What the task requires >> Rescale the data from its first line through the line containing "click(158, 735)", and write those lines out again with the requests included. Multiply each click coordinate in the answers by 0.6 and round it to a whole number, with halves going up.

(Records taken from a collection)
^^^^

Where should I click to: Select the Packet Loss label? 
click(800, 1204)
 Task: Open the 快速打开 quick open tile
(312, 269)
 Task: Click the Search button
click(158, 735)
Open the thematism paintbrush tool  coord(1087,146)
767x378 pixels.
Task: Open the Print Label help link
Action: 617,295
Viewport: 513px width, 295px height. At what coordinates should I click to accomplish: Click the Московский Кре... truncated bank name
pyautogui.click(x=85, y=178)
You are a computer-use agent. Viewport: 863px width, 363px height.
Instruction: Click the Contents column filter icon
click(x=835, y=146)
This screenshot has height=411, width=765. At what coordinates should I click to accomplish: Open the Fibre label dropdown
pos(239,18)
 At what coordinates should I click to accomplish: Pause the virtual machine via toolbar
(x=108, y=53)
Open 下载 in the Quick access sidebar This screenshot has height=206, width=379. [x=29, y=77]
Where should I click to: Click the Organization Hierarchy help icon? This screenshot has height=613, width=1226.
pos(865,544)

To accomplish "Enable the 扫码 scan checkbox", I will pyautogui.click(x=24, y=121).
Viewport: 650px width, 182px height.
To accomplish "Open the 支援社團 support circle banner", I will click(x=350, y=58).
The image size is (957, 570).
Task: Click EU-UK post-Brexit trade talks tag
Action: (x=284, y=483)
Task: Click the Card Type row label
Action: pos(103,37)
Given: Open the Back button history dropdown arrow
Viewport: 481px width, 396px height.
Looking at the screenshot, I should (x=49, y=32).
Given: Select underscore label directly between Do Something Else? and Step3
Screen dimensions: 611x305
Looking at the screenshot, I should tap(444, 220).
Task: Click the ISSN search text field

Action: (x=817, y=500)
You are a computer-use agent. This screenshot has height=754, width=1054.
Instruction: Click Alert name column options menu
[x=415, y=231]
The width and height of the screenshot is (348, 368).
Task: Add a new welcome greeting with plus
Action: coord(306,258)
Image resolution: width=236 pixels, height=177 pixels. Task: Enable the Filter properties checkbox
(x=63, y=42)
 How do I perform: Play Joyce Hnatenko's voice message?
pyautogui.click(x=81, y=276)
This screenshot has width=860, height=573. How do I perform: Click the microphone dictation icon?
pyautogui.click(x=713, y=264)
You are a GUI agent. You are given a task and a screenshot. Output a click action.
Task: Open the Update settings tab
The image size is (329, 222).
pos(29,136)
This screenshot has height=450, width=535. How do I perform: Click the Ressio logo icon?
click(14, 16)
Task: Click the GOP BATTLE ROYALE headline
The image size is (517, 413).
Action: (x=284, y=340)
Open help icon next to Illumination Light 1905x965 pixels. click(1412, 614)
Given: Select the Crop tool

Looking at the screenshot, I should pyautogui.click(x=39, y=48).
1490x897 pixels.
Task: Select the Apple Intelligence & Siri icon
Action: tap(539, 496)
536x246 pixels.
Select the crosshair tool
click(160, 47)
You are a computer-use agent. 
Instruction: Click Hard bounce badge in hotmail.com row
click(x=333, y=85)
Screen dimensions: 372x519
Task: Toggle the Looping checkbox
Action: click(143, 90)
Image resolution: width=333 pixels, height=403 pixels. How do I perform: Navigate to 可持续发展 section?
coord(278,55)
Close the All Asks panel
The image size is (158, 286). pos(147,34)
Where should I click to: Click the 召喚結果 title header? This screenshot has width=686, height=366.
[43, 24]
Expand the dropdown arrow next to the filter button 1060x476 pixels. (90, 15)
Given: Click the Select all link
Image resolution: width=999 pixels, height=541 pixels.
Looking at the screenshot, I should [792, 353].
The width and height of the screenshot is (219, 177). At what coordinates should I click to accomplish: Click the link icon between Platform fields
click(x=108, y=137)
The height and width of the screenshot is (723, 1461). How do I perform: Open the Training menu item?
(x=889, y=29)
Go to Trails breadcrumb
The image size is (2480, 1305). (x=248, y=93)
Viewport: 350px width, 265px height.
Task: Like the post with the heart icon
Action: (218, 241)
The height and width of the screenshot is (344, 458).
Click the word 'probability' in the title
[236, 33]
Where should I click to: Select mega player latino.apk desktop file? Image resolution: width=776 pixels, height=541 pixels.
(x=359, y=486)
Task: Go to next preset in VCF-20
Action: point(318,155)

^^^^

Task answer >>
Where should I click to: Select the Packet Loss label? 
click(480, 722)
 Task: Open the 快速打开 quick open tile
(187, 161)
 Task: Click the Search button
click(95, 441)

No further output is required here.